Внутри, в зале, было не в пример прошлому их визиту шумно и многолюдно — в буквальном смысле. Все столы и стулья из центра зала были сдвинуты к стенам, а на освободившемся пространстве, равно как на сцене и в заменяющем гардероб закутке возле входа, сидели на полу на большом куске ткани (в нем угадывался снятый с крючков сценический занавес), на скатертях, на покрывалах, просто на разложенных на полу вещах люди: женщины с детьми, старики, малочисленные мужчины. Давешний парень, Диад, стоял за уставленной чашками-стаканами стойкой и через окошко на кухню принимал от той же пожилой то ли эстоладки, то ли дортонионки исходящие паром чайники. Со стороны сцены, из сумрачного угла возле нее, доносился перебор на пианино — кто-то наигрывал медленную мелодию.
— Привет, зайцы, — Бриан поднялась с пола возле барной стойки: в пошитом из цветных лоскутов платье, в повязанной наперед косынке, густо накрашенная, она сидела там в окружении людей, по-аварски поджав ноги, и закручивала крышку на пузырьке бурого аптекарского стекла. Рядом на руках у матери зареванный парнишка сопел и рассматривал залепленную коленку.
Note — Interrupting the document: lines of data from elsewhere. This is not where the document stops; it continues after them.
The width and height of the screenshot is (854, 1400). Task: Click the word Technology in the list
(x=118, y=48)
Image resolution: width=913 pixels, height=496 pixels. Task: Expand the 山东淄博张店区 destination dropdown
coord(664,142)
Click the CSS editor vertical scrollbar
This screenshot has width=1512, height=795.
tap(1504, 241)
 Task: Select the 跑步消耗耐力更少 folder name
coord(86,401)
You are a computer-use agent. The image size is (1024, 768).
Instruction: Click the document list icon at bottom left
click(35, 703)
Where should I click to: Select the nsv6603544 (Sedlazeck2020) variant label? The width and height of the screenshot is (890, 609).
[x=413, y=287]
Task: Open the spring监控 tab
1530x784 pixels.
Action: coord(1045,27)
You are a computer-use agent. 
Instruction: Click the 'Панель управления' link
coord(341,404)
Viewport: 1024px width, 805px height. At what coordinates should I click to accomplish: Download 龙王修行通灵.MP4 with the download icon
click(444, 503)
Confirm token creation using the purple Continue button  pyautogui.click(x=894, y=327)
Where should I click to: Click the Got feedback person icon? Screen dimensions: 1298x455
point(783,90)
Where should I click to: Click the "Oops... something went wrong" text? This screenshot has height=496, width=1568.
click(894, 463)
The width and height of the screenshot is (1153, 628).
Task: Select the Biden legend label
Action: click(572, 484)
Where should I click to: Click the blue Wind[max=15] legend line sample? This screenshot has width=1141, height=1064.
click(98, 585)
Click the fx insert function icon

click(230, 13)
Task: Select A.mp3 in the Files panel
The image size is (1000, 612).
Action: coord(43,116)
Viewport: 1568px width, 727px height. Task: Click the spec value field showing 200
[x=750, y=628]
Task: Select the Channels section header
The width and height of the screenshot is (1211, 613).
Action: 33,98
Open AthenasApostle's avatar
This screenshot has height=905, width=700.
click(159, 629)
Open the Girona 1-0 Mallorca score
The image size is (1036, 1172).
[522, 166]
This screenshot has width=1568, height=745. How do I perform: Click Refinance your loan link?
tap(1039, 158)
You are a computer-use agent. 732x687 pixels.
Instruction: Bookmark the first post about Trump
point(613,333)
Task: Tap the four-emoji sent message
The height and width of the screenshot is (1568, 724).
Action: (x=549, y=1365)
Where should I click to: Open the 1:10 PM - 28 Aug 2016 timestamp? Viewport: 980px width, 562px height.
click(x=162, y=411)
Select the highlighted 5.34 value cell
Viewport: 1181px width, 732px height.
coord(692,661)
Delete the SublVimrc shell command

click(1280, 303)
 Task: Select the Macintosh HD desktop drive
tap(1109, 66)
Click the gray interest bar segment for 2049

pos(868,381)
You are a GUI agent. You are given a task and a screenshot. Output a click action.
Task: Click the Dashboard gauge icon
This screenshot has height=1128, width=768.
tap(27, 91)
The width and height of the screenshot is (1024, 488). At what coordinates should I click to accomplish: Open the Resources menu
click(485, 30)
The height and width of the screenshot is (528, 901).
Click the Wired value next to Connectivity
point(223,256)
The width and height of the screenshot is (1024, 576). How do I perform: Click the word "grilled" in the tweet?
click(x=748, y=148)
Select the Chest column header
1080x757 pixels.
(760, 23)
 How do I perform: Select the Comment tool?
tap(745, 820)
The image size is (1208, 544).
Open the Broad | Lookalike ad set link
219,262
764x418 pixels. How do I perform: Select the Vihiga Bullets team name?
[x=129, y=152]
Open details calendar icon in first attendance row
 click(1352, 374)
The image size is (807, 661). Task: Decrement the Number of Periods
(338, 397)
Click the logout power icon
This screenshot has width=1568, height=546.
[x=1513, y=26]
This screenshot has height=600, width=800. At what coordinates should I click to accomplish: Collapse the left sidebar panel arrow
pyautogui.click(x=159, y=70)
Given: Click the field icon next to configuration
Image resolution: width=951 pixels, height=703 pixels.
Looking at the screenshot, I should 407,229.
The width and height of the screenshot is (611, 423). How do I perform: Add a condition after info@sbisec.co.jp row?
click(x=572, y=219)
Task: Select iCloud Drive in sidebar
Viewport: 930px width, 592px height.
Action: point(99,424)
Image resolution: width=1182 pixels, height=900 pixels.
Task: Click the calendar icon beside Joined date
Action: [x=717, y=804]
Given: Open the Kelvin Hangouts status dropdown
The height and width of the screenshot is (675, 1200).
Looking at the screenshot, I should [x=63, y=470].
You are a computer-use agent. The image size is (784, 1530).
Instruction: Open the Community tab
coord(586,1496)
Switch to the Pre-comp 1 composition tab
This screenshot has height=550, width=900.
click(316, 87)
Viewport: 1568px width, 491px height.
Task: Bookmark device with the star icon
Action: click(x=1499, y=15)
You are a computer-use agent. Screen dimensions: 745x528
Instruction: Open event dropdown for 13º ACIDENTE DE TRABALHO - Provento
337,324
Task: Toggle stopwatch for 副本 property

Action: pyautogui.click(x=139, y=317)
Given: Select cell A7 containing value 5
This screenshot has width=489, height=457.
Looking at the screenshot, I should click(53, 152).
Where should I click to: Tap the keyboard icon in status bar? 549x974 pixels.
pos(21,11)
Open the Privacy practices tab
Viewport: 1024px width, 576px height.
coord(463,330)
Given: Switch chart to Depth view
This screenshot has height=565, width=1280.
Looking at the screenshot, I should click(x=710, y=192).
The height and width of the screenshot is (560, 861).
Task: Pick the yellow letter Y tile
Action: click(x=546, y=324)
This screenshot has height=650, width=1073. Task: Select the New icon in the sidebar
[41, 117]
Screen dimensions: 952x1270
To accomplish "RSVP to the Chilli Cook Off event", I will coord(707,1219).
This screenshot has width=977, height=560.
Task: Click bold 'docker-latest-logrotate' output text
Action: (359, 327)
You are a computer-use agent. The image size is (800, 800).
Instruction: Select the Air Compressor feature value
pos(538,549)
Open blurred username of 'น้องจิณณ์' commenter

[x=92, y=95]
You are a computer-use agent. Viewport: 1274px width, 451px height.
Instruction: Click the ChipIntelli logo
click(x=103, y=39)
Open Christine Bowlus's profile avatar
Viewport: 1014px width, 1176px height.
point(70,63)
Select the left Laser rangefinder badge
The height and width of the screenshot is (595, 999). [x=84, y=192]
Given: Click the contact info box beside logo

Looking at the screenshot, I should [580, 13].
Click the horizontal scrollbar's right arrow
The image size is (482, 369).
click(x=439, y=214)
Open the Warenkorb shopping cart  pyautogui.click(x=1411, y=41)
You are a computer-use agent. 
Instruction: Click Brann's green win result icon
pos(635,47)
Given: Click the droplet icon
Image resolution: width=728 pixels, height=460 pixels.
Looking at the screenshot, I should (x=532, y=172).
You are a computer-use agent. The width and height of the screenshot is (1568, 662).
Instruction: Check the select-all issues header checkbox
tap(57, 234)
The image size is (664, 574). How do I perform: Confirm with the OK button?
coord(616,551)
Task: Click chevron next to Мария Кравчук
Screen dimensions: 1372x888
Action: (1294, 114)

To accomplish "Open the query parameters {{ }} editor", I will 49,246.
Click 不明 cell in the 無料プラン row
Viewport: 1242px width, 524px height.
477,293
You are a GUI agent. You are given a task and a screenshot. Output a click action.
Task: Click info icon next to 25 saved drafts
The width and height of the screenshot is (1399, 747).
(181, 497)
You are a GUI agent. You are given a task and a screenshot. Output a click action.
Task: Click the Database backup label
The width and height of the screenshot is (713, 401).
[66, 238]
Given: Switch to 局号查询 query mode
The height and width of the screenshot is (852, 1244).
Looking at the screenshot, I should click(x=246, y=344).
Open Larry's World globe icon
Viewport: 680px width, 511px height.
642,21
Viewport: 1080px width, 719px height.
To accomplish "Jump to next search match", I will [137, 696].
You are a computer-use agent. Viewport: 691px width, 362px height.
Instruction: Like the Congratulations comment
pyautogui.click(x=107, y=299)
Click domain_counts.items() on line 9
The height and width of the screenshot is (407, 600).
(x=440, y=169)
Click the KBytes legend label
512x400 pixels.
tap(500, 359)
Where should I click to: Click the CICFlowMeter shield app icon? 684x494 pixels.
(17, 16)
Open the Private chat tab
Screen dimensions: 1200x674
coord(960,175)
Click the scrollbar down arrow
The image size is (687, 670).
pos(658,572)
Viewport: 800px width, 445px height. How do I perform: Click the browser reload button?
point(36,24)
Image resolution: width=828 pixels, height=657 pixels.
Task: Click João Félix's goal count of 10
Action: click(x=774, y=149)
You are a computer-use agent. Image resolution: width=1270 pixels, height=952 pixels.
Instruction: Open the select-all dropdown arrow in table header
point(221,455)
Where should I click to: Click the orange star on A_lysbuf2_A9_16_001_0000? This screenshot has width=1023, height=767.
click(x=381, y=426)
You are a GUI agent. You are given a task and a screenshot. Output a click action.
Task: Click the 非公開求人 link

— Здравствуй, Бриан! Гляжу, у вас настоящий постоялый двор!
— Посиделый, — рассмеялась Бриан. — Все утро гости прибывали, видишь. За реку же не попасть. Но ничего — чем теснее, тем теплее. Знаешь, малыш, такую присказку?
Люди на их появление по большей части никак не отреагировали: кто-то обернулся, а в основном даже не поднимали головы — занимались своими пожитками, своими ушибами-порезами, успокаивали детей, разносили воду и просто спали.
— Вы быстро обернулись, — заметила Бриан, пока они шли через зал в сторону сцены, а потом за сцену — в гримерку-гардеробную-кладовую, где хранились костюмы и декорации, и возле диванчика стоял туалетный столик с большим, фотокарточками залепленным зеркалом.
Бриан сама позвонила в дом в Кирпичном проезде, когда Белег уже спустился обратно во флигель и уже разбудил Турина, а, пока тот приводил себя в порядок, ждал возле «Глаурунга». Тогда вот из холла и донесся пронзительный трезвон, и через несколько секунд на крыльцо с коротким «Вас» выглянула нис Акдис.